-- Opening Marker --
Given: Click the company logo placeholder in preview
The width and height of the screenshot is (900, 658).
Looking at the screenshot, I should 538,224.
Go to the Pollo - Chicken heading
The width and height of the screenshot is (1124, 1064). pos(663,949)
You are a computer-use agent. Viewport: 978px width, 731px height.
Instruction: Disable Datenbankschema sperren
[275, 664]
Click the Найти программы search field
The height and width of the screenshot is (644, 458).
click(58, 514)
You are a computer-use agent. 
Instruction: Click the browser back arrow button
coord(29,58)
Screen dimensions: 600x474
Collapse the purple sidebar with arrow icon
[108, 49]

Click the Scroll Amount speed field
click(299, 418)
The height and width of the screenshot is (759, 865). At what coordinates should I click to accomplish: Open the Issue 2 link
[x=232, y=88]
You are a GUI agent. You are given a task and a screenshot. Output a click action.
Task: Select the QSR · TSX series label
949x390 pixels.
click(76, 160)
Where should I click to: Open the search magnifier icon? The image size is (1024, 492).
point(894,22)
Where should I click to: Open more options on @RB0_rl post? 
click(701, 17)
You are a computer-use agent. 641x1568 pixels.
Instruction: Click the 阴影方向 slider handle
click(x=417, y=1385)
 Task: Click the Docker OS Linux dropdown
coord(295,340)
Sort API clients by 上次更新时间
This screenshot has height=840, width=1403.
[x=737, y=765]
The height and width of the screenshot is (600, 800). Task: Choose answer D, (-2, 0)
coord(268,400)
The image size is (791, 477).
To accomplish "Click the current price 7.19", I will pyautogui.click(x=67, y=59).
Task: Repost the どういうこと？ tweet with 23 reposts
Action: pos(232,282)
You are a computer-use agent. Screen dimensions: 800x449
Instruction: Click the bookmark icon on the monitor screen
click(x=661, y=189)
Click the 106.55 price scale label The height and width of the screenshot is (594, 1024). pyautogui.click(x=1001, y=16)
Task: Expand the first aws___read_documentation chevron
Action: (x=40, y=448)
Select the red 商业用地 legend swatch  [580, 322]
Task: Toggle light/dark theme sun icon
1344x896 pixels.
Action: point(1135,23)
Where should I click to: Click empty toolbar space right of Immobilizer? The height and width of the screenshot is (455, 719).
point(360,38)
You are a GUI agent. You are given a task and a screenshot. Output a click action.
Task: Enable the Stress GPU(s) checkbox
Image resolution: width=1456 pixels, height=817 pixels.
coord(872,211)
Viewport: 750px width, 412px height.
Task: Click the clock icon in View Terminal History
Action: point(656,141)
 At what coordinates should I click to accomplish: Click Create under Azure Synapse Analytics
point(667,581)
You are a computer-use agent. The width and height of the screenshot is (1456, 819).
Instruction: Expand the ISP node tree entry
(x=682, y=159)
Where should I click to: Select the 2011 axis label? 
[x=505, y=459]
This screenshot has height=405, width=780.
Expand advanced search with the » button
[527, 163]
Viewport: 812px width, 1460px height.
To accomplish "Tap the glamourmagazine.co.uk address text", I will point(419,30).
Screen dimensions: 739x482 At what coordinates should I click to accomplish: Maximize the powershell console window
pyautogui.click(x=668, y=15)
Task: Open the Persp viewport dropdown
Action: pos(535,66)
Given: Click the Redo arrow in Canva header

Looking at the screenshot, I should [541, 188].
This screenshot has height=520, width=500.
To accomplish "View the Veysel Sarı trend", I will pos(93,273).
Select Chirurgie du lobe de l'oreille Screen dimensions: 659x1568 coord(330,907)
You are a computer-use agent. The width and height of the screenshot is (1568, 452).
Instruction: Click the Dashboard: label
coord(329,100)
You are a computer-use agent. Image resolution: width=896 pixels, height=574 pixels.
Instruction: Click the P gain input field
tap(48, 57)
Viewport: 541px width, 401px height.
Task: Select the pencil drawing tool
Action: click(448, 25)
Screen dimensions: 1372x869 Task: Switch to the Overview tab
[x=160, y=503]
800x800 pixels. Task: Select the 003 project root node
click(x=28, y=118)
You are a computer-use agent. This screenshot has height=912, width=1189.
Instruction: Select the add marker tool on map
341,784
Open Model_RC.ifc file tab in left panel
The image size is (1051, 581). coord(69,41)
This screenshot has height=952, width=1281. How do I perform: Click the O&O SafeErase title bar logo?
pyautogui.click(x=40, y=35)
-- Closing Marker --
**Work instructions**: Retype the records, line for line.

**Reply**:
Given: Click the company logo placeholder in preview
The width and height of the screenshot is (900, 658).
Looking at the screenshot, I should 538,224.
Go to the Pollo - Chicken heading
The width and height of the screenshot is (1124, 1064). pos(663,949)
You are a computer-use agent. Viewport: 978px width, 731px height.
Instruction: Disable Datenbankschema sperren
[275, 664]
Click the Найти программы search field
The height and width of the screenshot is (644, 458).
click(58, 514)
You are a computer-use agent. 
Instruction: Click the browser back arrow button
coord(29,58)
Screen dimensions: 600x474
Collapse the purple sidebar with arrow icon
[108, 49]

Click the Scroll Amount speed field
click(299, 418)
The height and width of the screenshot is (759, 865). At what coordinates should I click to accomplish: Open the Issue 2 link
[x=232, y=88]
You are a GUI agent. You are given a task and a screenshot. Output a click action.
Task: Select the QSR · TSX series label
949x390 pixels.
click(76, 160)
Where should I click to: Open the search magnifier icon? The image size is (1024, 492).
point(894,22)
Where should I click to: Open more options on @RB0_rl post? 
click(701, 17)
You are a computer-use agent. 641x1568 pixels.
Instruction: Click the 阴影方向 slider handle
click(x=417, y=1385)
 Task: Click the Docker OS Linux dropdown
coord(295,340)
Sort API clients by 上次更新时间
This screenshot has height=840, width=1403.
[x=737, y=765]
The height and width of the screenshot is (600, 800). Task: Choose answer D, (-2, 0)
coord(268,400)
The image size is (791, 477).
To accomplish "Click the current price 7.19", I will pyautogui.click(x=67, y=59).
Task: Repost the どういうこと？ tweet with 23 reposts
Action: pos(232,282)
You are a computer-use agent. Screen dimensions: 800x449
Instruction: Click the bookmark icon on the monitor screen
click(x=661, y=189)
Click the 106.55 price scale label The height and width of the screenshot is (594, 1024). pyautogui.click(x=1001, y=16)
Task: Expand the first aws___read_documentation chevron
Action: (x=40, y=448)
Select the red 商业用地 legend swatch  [580, 322]
Task: Toggle light/dark theme sun icon
1344x896 pixels.
Action: point(1135,23)
Where should I click to: Click empty toolbar space right of Immobilizer? The height and width of the screenshot is (455, 719).
point(360,38)
You are a GUI agent. You are given a task and a screenshot. Output a click action.
Task: Enable the Stress GPU(s) checkbox
Image resolution: width=1456 pixels, height=817 pixels.
coord(872,211)
Viewport: 750px width, 412px height.
Task: Click the clock icon in View Terminal History
Action: point(656,141)
 At what coordinates should I click to accomplish: Click Create under Azure Synapse Analytics
point(667,581)
You are a computer-use agent. The width and height of the screenshot is (1456, 819).
Instruction: Expand the ISP node tree entry
(x=682, y=159)
Where should I click to: Select the 2011 axis label? 
[x=505, y=459]
This screenshot has height=405, width=780.
Expand advanced search with the » button
[527, 163]
Viewport: 812px width, 1460px height.
To accomplish "Tap the glamourmagazine.co.uk address text", I will point(419,30).
Screen dimensions: 739x482 At what coordinates should I click to accomplish: Maximize the powershell console window
pyautogui.click(x=668, y=15)
Task: Open the Persp viewport dropdown
Action: pos(535,66)
Given: Click the Redo arrow in Canva header

Looking at the screenshot, I should [541, 188].
This screenshot has height=520, width=500.
To accomplish "View the Veysel Sarı trend", I will pos(93,273).
Select Chirurgie du lobe de l'oreille Screen dimensions: 659x1568 coord(330,907)
You are a computer-use agent. The width and height of the screenshot is (1568, 452).
Instruction: Click the Dashboard: label
coord(329,100)
You are a computer-use agent. Image resolution: width=896 pixels, height=574 pixels.
Instruction: Click the P gain input field
tap(48, 57)
Viewport: 541px width, 401px height.
Task: Select the pencil drawing tool
Action: click(448, 25)
Screen dimensions: 1372x869 Task: Switch to the Overview tab
[x=160, y=503]
800x800 pixels. Task: Select the 003 project root node
click(x=28, y=118)
You are a computer-use agent. This screenshot has height=912, width=1189.
Instruction: Select the add marker tool on map
341,784
Open Model_RC.ifc file tab in left panel
The image size is (1051, 581). coord(69,41)
This screenshot has height=952, width=1281. How do I perform: Click the O&O SafeErase title bar logo?
pyautogui.click(x=40, y=35)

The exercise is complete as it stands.